За завтраком Джефферсон давал своему бывшему секретарю последние наставления, просил немедленно сообщать ему в Вашингтон о возникающих трудностях, обещал поддерживать все его начинания перед конгрессом и кабинетом министров. Льюис слушал его с рассеянным видом, потом вдруг спросил:

– А что мисс Рэндольф – она ещё долго пробудет в Монтичелло?

– Неделю или две. Потом они с матерью уедут в Эдж-Хилл.

– Догадываюсь, что женихи вокруг такой девушки уже вьются толпой.

– Если это так, то меня держат в неведении. Да и не рано ли? Девочке едва исполнилось шестнадцать.

– Вернувшись обратно в цивилизованное общество, я обнаружил, что утратил многие навыки общения. Особенно с женщинами, особенно с молодыми. Легко впадаю в смущение, боюсь наскучить, показаться банальным и неотёсанным.

– Ну не знаю. Мне показалось, что обе мои дамы были просто очарованы вами.

– Правда? А как вы считаете, удобно будет, если я напишу письмо мисс Рэндольф?

– Уверен, она будет очень рада получить его. И для её матери, и для меня было бы очень грустно расстаться с ней. Но мы оба понимаем, что рано или поздно это неизбежно. И нам было бы отрадно, если бы её похитил у нас человек ваших достоинств.

Марта и Анна вышли на крыльцо попрощаться с гостем. Он поцеловал руки обеим, обещал прислать семена интересных растений с берегов Миссисипи и Миссури. Анна в ответ извлекла из ридикюля стеклянную баночку с вареньем, вручила ему.
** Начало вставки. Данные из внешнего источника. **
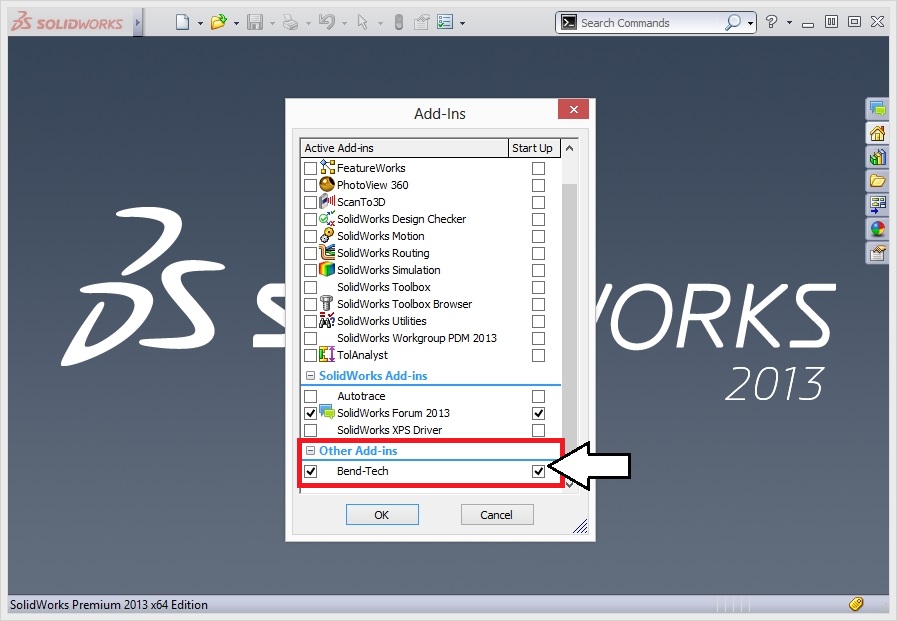Viewport: 897px width, 621px height.
Task: Collapse the Other Add-ins section
Action: click(x=311, y=451)
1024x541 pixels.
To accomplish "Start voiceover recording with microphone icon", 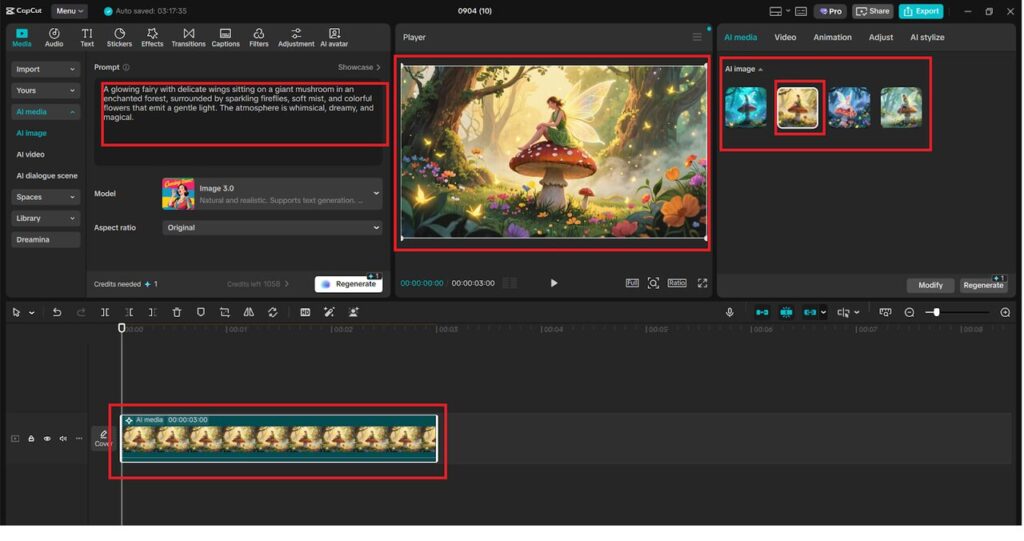I will (x=729, y=312).
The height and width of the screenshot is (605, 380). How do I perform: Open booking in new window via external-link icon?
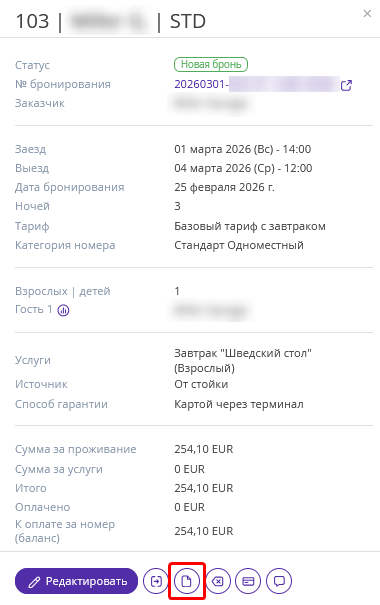[x=346, y=85]
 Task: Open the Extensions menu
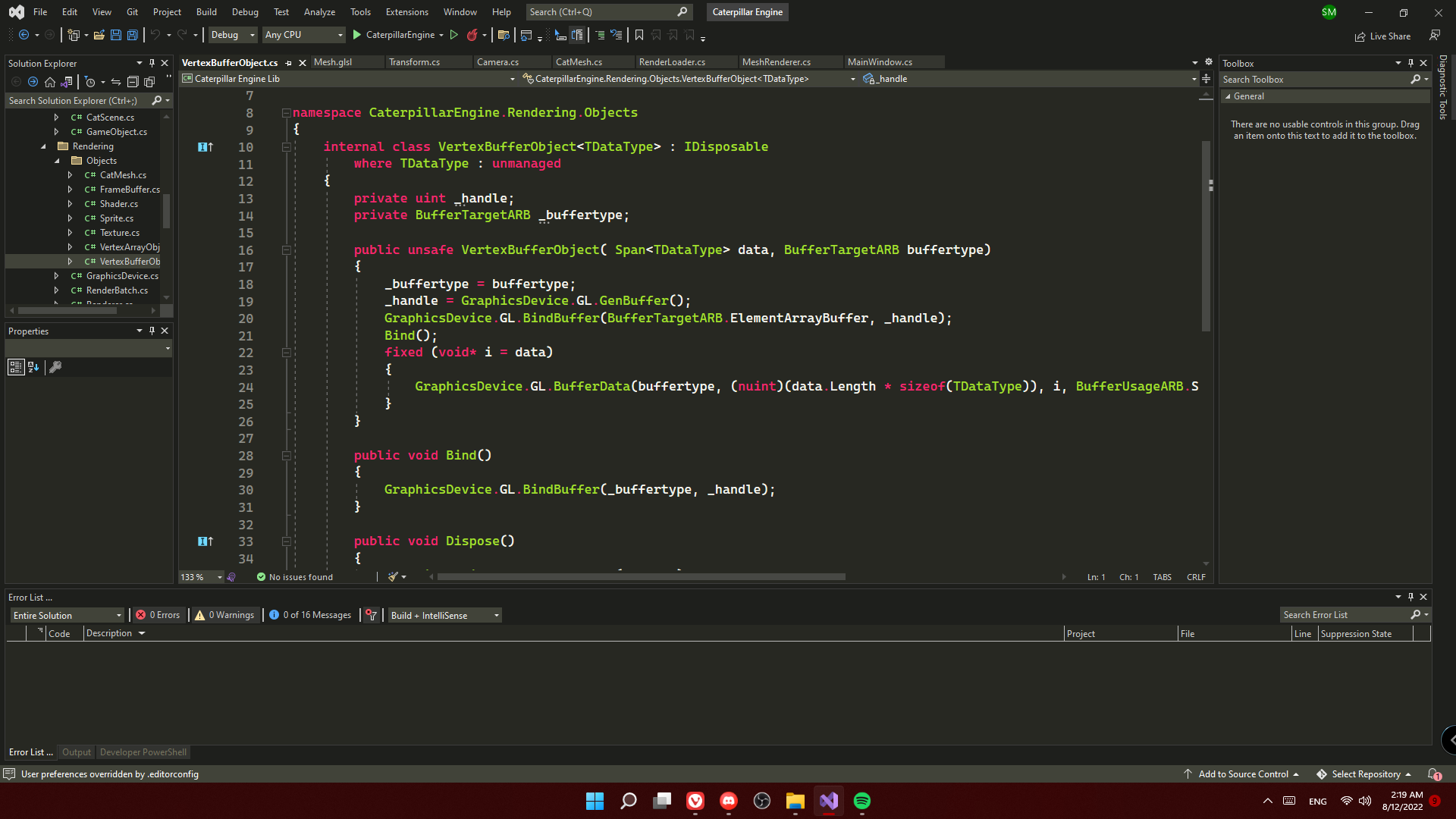click(406, 12)
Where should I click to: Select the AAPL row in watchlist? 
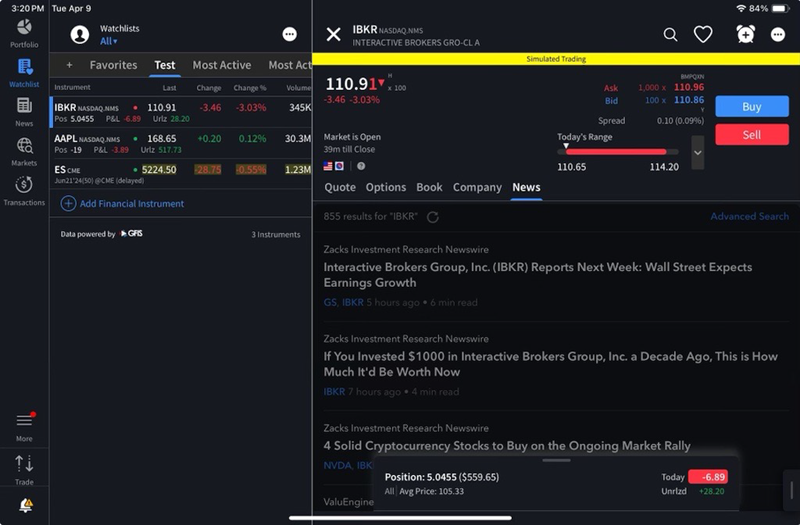180,144
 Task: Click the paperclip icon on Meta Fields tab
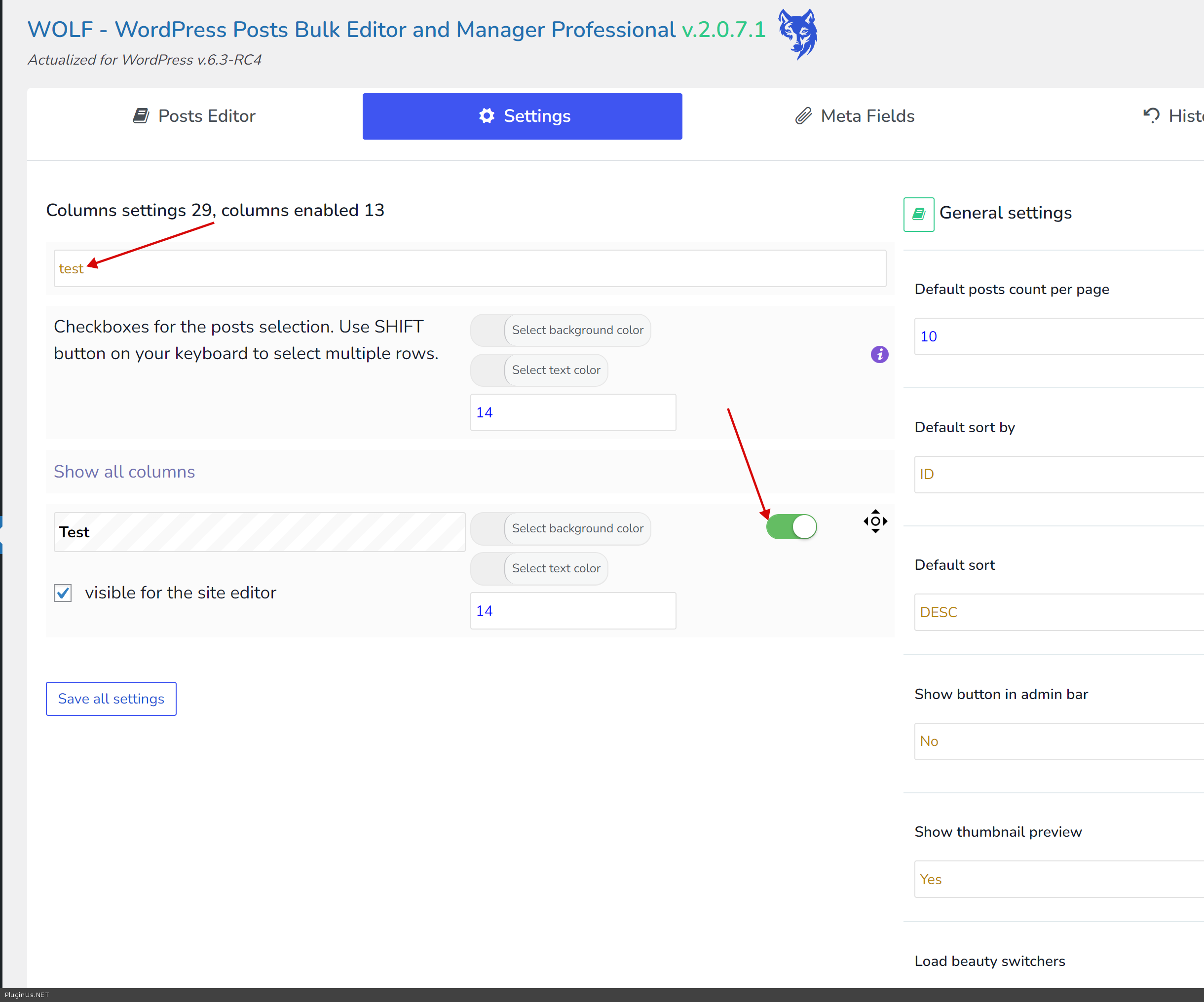click(x=803, y=116)
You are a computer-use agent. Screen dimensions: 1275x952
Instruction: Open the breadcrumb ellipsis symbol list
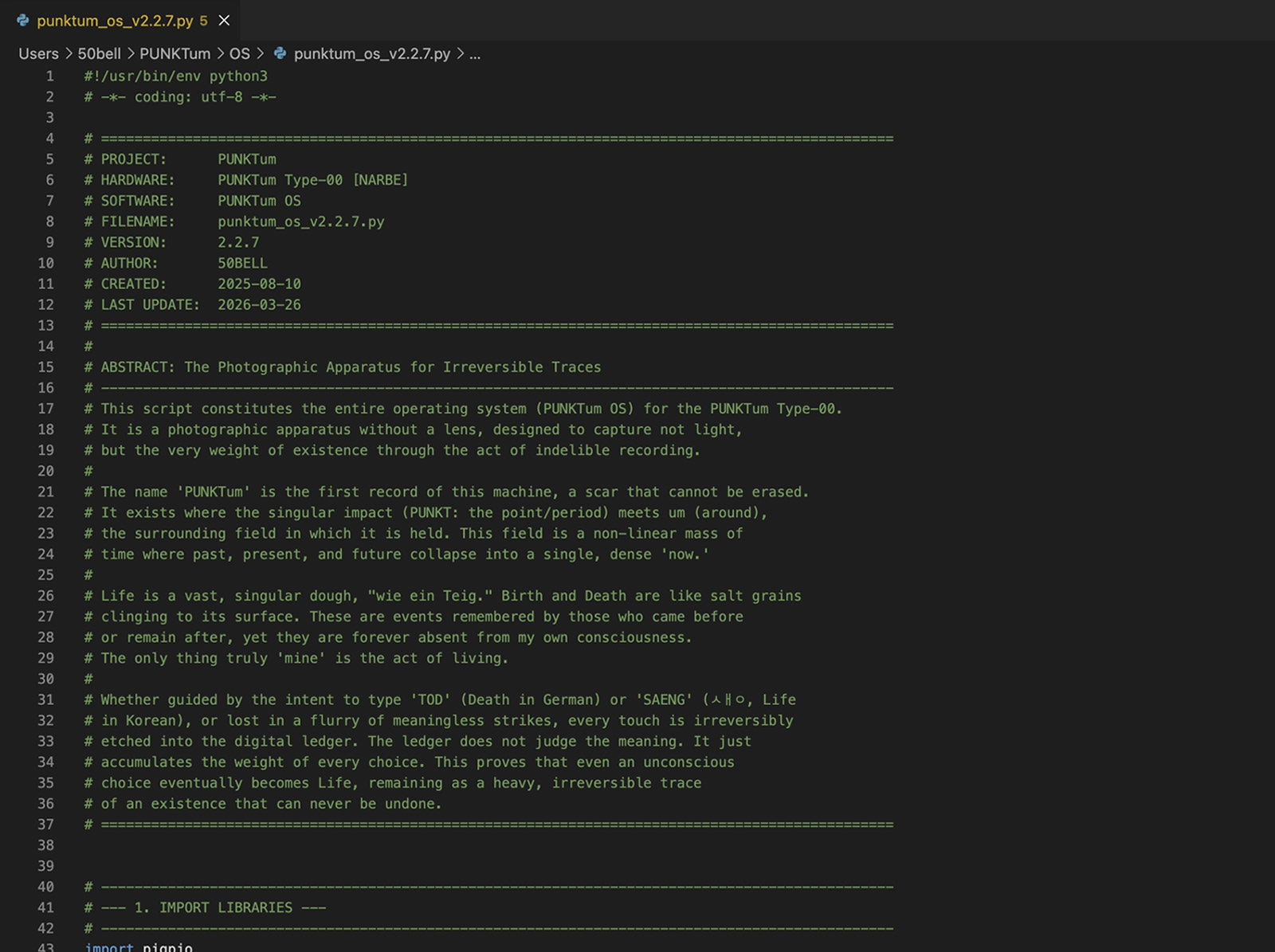pyautogui.click(x=475, y=53)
– Этот крыжовник я сама выращивала, сама собирала, сама варила. Пусть он подсластит вам горечь рэндольфинии, когда вы отыщете её.

– О мисс Рэндольф! Я растяну эту амброзию до нашей следующей встречи. Буду принимать её крошечными порциями, как Святое причастие.

Через два дня пришло время и для Джефферсона возвращаться к своим обязанностям в Вашингтон. Утром в день отъезда Салли, преображённая известием о готовящейся женитьбе сына, расхаживала по спальне в одном халате, укладывала в дорожный сундучок выглаженные рубашки, чулки, тёплые носки, шейные платки. Потом подошла к Джефферсону, обдала волной французских духов, обняла за шею обеими руками, прижалась к груди.

– Вы правда исполните то, что ночью, в пылу, обещали Агари? Нанесёте визит Измаилу?

– Конечно, исполню. Я и так собирался навестить кузена Вудсона. Свернуть к его поместью – крюк небольшой. Возможно, заночую у него.

– Я тут накопила немного денег, заработала шитьём платьев для дам в Шарлоттсвилле. Могу я послать их с вами?